## Selected excerpt
============================================================
A doctrine can only be considered truly biblical when it is explicitly taught in the Bible. An issue could be unbiblical (opposed to the teachings of the Bible), extra-biblical (outside of or not mentioned in the Bible), biblically based (connected to the teachings of the Bible), or biblical.
An unbiblical doctrine is any teaching that stands opposed to the Bible’s clear teaching. For example, a belief that Jesus sinned is unbiblical. It stands in direct contrast to what the Bible teaches in many places, including Hebrews 4:15: “We have one who has been tempted in every way, just as we are—yet he did not sin.”
An extra-biblical doctrine would be any teaching that is not directly taught in the Bible. It can be either good or bad. For example, voting in a democratic election is a positive practice, but it is not explicitly commanded in the Bible. To observe certain holidays is often neither good nor bad: “One person considers one day more sacred than another; another considers every day alike. Each of them should be fully convinced in their own mind” (Romans 14:5). Any teaching about the observance of Lent, for example, is extra-biblical.
Other teachings can be based on biblical principles, yet not directly taught in the Bible. For example, smoking is never mentioned in the Bible. Yet we can assert that the practice should be avoided, based on 1 Corinthians 6:19-20, “Your body is a temple of the Holy Spirit within you. . . . You are not your own, for you were bought with a price. So glorify God in your body.” When a biblical principle applies, we can confidently teach it as a biblically based doctrine.
============================================================
## Data for analysis
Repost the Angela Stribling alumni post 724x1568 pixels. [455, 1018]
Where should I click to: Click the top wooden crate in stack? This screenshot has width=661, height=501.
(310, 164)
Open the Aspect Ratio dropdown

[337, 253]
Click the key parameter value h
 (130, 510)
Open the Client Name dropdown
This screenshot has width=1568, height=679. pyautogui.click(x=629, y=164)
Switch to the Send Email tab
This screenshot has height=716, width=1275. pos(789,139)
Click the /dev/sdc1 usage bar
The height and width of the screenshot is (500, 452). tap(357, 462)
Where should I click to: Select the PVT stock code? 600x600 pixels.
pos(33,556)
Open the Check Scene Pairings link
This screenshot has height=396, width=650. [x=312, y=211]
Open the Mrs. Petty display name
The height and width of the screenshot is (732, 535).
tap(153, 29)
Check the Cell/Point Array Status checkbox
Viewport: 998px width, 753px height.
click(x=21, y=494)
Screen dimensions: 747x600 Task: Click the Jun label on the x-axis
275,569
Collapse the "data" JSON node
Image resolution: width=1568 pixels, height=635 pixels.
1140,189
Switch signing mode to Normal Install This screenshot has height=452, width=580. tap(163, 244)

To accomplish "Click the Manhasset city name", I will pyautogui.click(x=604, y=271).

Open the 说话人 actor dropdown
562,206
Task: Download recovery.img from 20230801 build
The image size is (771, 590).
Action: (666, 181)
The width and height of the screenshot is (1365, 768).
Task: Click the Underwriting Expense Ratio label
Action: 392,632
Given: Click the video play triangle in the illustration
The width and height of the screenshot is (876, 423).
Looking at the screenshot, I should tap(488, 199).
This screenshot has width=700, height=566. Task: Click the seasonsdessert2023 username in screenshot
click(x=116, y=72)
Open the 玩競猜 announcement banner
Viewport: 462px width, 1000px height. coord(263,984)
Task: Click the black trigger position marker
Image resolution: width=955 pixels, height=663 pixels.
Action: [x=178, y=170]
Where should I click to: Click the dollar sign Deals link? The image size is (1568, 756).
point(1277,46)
============================================================
## Check your understanding
**A)** In the text on biblical doctrines, which verse is cited against the belief that Jesus sinned?
**B)** In the text on biblical doctrines, take the part that opens with the words containing "An extra-biblical doctrine" and closes with "example, is extra-biblical.", and swap "Lent" for "Advent".

## Responses in order
**A)** Hebrews 4:15

**B)**
An extra-biblical doctrine would be any teaching that is not directly taught in the Bible. It can be either good or bad. For example, voting in a democratic election is a positive practice, but it is not explicitly commanded in the Bible. To observe certain holidays is often neither good nor bad: “One person considers one day more sacred than another; another considers every day alike. Each of them should be fully convinced in their own mind” (Romans 14:5). Any teaching about the observance of Advent, for example, is extra-biblical.